Menopausa e longevidade no feed

Nas faixas etárias mais avançadas, Sophie Deram observa um crescimento de conteúdos que exploram inseguranças relacionadas ao envelhecimento, especialmente entre mulheres na menopausa.

No entanto, alerta para o que classifica como uma "proliferação de informações pseudocientíficas" associadas à venda de suplementos, dietas e programas que prometem prevenir riscos ou desacelerar o envelhecimento.

Nessa linha, ela afirma que o aumento dos estudos sobre menopausa trouxe avanços importantes, mas também abriu espaço para conteúdos sem respaldo científico. 

Com essa nova onda de estudos sobre menopausa, a gente vê não somente uma fisiologia bem importante e complexa para entender, mas também que a mulher se coloca num risco cardiovascular muito alto nesse período.
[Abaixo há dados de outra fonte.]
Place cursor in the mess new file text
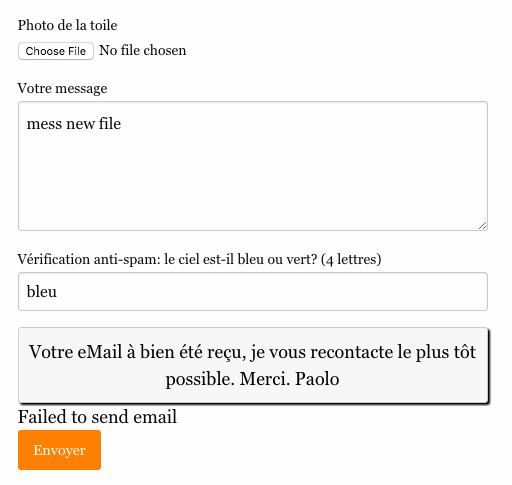The width and height of the screenshot is (512, 485). coord(74,124)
Aí vem uma onda de informação pseudocientífica para promover prevenção, vender dieta, suplementação e medo."

A mesma lógica, segundo ela, passou a ser aplicada ao mercado da longevidade. "Durante muito tempo o tema era emagrecer, depois se desinteressaram e começaram a entrar na tal longevidade, mas reduzir a longevidade a alimentos é mais uma pseudociência".
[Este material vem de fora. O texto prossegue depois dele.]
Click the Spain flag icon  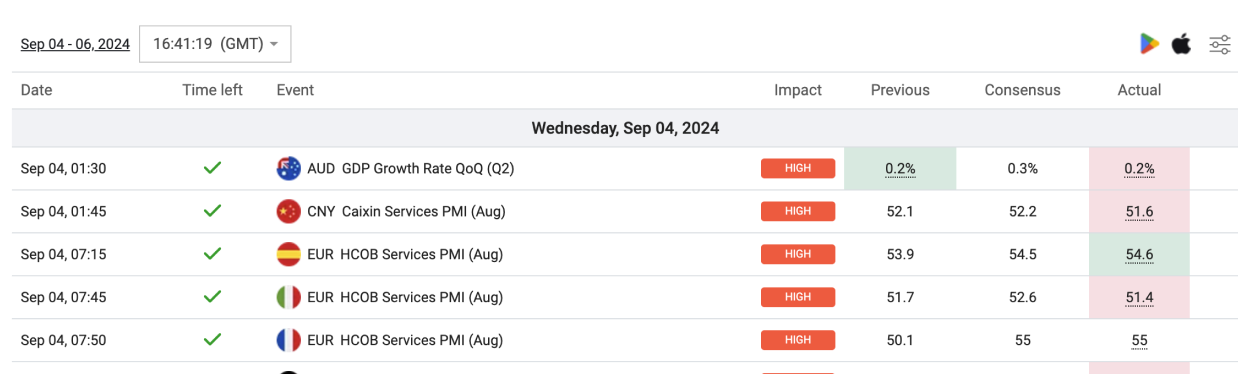coord(288,255)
Ser mais magro significa ser mais saudável após os 60?

Outro ponto que preocupa a pesquisadora é o uso crescente de medicamentos para emagrecimento por pessoas mais velhas. Ela ressalta que o envelhecimento já está associado à perda natural de massa muscular e óssea, especialmente entre mulheres após a menopausa.

Nesse contexto, a perda rápida de peso pode aumentar riscos importantes para a saúde, levando à sarcopenia. "A pessoa idosa tende a perder massa magra naturalmente, músculo e massa óssea."

Segundo a especialista, estudos que avaliam índice de massa corporal (IMC) e mortalidade em idosos mostram que um leve sobrepeso pode estar associado a menor risco de morte quando comparado à magreza excessiva.

Todo mundo quer emagrecer quando, na realidade, para uma pessoa idosa ter um pouquinho de sobrepeso é um fator protetor do risco de morte, dá mais longevidade do que uma supermagreza."